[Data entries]
────────────────
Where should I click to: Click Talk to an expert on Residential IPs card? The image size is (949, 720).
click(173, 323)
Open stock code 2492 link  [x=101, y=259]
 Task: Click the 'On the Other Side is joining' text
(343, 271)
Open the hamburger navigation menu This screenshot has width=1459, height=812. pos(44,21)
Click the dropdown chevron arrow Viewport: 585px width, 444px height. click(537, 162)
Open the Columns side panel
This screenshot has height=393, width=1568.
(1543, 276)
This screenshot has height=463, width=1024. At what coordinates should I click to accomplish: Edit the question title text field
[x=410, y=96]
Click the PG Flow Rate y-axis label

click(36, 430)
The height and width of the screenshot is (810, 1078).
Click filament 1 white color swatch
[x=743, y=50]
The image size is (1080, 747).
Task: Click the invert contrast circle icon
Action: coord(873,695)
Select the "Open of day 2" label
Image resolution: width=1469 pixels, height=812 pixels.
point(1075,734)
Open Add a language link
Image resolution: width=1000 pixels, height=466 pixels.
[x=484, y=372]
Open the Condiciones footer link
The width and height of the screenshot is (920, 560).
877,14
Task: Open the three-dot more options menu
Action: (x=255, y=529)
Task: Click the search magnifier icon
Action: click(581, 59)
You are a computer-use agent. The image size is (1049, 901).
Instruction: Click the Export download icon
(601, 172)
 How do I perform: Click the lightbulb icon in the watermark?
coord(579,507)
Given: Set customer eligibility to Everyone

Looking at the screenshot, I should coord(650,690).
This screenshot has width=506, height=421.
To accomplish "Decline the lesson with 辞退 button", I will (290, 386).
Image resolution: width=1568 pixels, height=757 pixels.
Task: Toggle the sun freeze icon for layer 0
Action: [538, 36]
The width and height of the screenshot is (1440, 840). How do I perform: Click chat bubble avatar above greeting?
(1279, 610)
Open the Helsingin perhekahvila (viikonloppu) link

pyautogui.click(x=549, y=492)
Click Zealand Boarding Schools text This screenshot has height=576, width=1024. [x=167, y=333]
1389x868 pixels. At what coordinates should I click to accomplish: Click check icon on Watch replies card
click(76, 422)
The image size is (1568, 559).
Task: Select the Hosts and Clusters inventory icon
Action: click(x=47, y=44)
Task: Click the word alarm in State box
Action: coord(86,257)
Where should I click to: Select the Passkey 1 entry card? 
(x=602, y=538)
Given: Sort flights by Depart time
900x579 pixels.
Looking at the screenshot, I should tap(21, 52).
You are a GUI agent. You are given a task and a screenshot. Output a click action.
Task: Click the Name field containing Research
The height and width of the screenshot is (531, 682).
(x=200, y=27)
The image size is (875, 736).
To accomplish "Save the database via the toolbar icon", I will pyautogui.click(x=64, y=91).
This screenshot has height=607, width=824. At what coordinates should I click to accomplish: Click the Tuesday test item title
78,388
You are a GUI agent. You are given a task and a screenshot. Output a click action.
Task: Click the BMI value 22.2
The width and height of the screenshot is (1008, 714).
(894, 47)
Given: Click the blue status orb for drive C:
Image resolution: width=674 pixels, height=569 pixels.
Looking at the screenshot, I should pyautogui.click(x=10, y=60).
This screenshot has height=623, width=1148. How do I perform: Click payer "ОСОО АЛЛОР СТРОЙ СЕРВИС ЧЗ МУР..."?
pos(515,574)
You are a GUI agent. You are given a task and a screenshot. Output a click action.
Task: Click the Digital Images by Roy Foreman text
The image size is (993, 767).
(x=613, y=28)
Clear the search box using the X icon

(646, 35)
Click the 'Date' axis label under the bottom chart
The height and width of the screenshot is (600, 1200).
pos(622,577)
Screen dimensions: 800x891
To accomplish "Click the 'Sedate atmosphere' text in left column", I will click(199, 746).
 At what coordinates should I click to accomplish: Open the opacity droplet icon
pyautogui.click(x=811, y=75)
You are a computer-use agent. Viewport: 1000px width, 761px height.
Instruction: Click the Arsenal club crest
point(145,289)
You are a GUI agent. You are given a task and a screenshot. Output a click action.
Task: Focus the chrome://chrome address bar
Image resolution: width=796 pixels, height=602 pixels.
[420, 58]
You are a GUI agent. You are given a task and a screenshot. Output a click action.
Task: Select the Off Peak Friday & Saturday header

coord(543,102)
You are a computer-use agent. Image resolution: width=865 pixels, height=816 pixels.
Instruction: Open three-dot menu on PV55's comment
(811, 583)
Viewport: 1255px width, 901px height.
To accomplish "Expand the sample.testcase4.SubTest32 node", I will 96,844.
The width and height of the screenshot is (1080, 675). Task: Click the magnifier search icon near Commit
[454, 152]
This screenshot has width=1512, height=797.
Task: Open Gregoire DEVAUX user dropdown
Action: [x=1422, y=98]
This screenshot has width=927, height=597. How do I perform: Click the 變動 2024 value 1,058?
────────────────
→ Problem description
Above are the entries. Quote exactly the lines from the one bearing "Task: Click the Digital" through the one bearing "Task: Focus the chrome://chrome address bar".

→ Written answer
Task: Click the Digital Images by Roy Foreman text
The image size is (993, 767).
(x=613, y=28)
Clear the search box using the X icon

(646, 35)
Click the 'Date' axis label under the bottom chart
The height and width of the screenshot is (600, 1200).
pos(622,577)
Screen dimensions: 800x891
To accomplish "Click the 'Sedate atmosphere' text in left column", I will click(199, 746).
 At what coordinates should I click to accomplish: Open the opacity droplet icon
pyautogui.click(x=811, y=75)
You are a computer-use agent. Viewport: 1000px width, 761px height.
Instruction: Click the Arsenal club crest
point(145,289)
You are a GUI agent. You are given a task and a screenshot. Output a click action.
Task: Focus the chrome://chrome address bar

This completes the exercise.